Google’s App Engine 1.3.0 was released yesterday along with a brand new Blobstore API allowing the storage and serving of files up to 50MB.
Store and Serve – Files can be uploaded and stored as blobs, to be served later in response to user requests. Developers can build their own organizational structures and access controls on top of blobs.
The way this API works is pretty simple. To upload files you can an API that manufactures a POST URL that web forms requests containing files data are submitted to. App Engine processes the POST request and created the blobs in its storage (and BlobInfo objects – readonly datastore entities containing the metadata on each blob). It then rewrites the request, removing the uploaded files data and replacing them a Blobstore key pointing to the stored blob in the App Engine Blobstore, and calls your handler with this data.
To serve an existing blob in your app, you put a special header in the response containing the blob key. App Engine replaces the body of the response with the content of the blob.
Now this is pretty straightforward but there are few concerns with this approach:
1. What about request validation (authentication\authorization etc.)?

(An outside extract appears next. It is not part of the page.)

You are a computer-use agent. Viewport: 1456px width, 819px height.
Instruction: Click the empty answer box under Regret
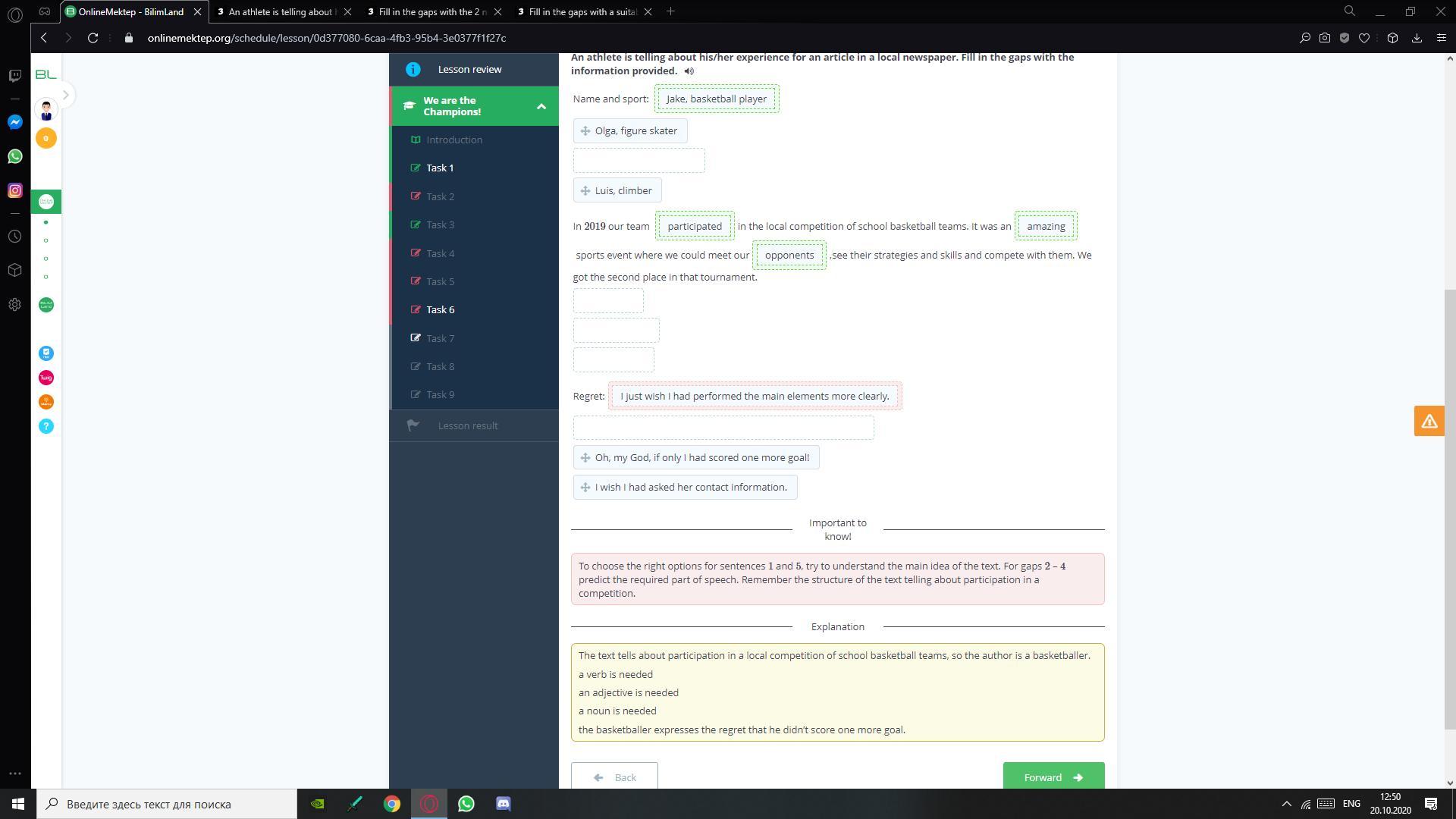tap(723, 428)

When uploading files, the request reaches your code only after blobs have already been processed and stored. This means that you can only handle authentication\authorization or even form validation after data has been stored.
This means you’ll have to write code to clean the relevant blob entries in case of failed authentication\authorization\validation – more datastore API calls, more CPU…
It also means that without taking care of these special cases any newbie hacker with a simple snifter (or FireBug) can start uploading (and potentially) serving files off your service (see update).
2. No way to preprocess data
As the files data is already stored prior to the program’s handler being called, there’s no way to preprocess submitted data other than reading it from the store, processing it and storing it again.
There’s also no straightforward API to access or store blob data in code, so the above process has to be implementing using URL fetching (fetch the image via http call, process it, store it again using http POST call)
There must be a way for the Google App Engine team to wrap this app nicely and provide a clean API for this to be done efficiently (along with solving the validation problem described before)
As the Blogstore API is still in experimental phase I guess we’ll see some quick progress made on its development and hopefully the Google team will solve the issues above.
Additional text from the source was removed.